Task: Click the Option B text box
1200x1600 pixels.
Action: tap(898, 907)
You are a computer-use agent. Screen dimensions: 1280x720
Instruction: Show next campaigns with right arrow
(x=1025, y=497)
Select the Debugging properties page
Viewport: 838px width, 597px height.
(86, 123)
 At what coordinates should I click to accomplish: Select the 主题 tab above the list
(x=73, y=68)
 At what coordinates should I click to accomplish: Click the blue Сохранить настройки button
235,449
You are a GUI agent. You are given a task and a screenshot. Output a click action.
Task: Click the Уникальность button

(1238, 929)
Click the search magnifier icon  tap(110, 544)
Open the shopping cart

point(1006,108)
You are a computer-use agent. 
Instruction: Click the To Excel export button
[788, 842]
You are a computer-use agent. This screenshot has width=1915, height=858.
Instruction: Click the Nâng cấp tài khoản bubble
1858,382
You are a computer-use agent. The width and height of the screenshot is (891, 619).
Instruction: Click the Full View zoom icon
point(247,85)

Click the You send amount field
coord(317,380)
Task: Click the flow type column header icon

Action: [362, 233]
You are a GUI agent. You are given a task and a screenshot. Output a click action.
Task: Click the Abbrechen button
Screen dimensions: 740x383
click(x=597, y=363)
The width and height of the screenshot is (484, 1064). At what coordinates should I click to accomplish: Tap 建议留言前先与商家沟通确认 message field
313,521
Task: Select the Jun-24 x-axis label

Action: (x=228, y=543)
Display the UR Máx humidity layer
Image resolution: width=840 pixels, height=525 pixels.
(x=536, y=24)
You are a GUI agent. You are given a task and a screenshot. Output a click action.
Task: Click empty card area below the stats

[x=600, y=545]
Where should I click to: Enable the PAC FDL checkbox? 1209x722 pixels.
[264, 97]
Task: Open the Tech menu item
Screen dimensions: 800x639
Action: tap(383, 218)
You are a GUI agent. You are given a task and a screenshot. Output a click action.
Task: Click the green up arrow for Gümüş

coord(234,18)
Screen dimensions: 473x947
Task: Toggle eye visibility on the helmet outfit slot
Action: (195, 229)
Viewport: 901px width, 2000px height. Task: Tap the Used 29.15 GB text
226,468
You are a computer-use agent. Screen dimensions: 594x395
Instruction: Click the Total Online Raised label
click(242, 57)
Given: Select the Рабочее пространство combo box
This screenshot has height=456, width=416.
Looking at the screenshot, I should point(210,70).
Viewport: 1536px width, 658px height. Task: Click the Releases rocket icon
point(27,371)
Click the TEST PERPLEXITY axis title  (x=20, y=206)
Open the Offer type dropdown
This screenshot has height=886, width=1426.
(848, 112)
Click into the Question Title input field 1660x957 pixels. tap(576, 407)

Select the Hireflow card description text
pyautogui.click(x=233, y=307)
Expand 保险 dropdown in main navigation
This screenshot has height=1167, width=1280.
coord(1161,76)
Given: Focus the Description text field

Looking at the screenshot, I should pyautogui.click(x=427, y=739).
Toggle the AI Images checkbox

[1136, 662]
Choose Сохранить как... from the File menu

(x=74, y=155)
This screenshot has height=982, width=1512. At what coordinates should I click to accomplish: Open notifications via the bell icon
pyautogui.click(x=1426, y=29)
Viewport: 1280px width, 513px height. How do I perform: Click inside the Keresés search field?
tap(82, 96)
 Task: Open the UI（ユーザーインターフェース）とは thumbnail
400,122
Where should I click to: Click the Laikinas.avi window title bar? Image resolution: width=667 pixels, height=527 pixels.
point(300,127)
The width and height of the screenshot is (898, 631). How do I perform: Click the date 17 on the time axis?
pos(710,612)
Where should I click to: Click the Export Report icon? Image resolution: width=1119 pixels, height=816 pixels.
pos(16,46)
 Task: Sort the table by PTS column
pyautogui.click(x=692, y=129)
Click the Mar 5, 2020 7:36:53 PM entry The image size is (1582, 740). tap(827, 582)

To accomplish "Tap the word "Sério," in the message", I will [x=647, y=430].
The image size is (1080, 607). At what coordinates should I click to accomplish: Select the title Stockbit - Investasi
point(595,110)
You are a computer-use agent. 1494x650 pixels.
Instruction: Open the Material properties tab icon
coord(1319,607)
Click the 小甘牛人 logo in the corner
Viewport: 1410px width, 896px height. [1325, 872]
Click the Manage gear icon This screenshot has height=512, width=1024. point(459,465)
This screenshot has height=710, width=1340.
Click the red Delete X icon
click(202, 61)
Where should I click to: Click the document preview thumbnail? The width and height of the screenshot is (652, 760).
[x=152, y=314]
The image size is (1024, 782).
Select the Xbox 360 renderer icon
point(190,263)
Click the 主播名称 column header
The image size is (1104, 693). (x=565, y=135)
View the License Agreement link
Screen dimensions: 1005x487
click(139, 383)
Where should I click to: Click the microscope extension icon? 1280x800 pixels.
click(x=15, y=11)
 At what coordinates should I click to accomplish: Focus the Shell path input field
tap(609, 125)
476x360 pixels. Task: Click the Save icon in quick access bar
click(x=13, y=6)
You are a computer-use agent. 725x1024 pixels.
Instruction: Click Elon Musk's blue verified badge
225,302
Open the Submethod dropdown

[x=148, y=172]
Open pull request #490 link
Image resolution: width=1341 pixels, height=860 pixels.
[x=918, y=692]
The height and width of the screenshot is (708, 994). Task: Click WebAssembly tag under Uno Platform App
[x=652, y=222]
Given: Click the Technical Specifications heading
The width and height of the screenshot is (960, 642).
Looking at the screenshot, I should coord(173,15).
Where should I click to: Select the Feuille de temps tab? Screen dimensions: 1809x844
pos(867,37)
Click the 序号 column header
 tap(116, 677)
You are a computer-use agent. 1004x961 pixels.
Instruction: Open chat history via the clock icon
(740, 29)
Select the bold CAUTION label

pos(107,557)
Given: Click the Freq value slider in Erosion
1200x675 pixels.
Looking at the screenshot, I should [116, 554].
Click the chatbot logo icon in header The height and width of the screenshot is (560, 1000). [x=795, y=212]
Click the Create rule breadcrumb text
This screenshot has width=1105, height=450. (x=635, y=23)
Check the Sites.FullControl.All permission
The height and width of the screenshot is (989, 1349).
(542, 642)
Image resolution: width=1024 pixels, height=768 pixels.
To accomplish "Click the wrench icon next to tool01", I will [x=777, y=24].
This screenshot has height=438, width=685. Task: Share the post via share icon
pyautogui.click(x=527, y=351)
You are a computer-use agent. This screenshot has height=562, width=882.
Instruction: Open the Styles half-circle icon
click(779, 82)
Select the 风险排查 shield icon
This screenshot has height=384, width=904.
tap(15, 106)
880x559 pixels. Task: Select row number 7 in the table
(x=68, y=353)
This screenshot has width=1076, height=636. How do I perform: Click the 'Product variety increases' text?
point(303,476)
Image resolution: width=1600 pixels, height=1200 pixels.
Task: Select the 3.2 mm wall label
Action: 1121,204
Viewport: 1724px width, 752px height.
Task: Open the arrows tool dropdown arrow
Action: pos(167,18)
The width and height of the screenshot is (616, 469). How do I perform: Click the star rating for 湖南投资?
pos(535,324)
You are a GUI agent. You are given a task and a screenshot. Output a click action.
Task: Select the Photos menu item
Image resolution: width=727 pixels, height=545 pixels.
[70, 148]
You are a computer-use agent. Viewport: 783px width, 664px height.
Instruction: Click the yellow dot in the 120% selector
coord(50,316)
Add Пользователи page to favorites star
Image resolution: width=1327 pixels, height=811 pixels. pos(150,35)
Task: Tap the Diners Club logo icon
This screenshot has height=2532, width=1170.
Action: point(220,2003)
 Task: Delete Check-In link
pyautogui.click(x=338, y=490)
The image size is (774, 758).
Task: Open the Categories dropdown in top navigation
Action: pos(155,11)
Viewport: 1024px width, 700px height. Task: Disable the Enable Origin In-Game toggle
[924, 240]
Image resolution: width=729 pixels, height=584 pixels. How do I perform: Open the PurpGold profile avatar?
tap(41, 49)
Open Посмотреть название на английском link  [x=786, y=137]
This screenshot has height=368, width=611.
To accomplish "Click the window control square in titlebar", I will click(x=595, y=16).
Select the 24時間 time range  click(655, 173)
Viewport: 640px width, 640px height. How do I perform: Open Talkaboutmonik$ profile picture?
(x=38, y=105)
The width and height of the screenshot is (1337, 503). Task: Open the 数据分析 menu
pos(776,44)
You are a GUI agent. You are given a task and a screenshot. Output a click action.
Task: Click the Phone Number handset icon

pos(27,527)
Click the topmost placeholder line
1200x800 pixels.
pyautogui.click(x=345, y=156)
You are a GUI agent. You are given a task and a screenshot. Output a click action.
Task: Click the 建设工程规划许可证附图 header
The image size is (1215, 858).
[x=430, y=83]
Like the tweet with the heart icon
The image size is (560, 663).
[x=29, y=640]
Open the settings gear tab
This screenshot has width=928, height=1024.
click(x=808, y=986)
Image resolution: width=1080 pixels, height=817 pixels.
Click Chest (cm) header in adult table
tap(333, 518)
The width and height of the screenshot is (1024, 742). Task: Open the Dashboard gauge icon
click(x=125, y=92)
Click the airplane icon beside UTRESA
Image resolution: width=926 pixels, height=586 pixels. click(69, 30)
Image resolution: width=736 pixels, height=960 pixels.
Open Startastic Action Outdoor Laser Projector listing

..............................

§ **Description of the task**: In the listing, find every line containing the word "item" and list it.

§ **Response for this exercise**:
Task: Open the Tech menu item
Task: Select the Photos menu item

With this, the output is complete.